И уже один этот вздох принес облегчение, сама возможность произнести слова "боже мой", как бы приоткрыла пред ним окошко надежды. Бесы во сне пошевелились, но не проснулись. И это уже было непостижимым счастьем.
Ксендз Сурин открыл глаза и огляделся кругом более сознательным взором.
Провинциал - тучный, спокойный, с крупным бритым лицом, на котором было разлито благодушие, - сидел против него, заломив руки. Толстые свежевыбритые щеки провинциала слегка отливали синевой - борода у него, видно, была бы черной. Когда он скорбно качал головой, щеки его колыхались, но и при этом горестном движении маленькие глазки светились покоем и кротостью. Даже неким удовлетворением.

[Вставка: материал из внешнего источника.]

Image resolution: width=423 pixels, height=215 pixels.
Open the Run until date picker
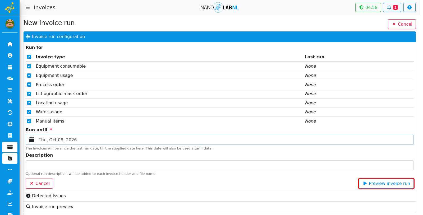coord(219,140)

– Ох, отче Юзеф, - произнес он наконец, и хотя телом был великан, голос из его уст исходил тонкий и бессильный, - что ж это ты здесь натворил? Так-то ты преграждал дьяволу дорогу, отрезал ему отступление? Ныне, когда мы уже помолились вместе, когда ты немного успокоился, подумай, поразмысли! Запираться на чердаке наедине с бабой? А что люди на это скажут? Какие в самом монастыре толки пойдут?
– Я не виноват, - возразил ксендз Сурин, и в изменившемся его голосе слышалось отчаяние, - не знаю, что это было... Я ведь уже покорил сатану, но нет, видно, бог меня покинул.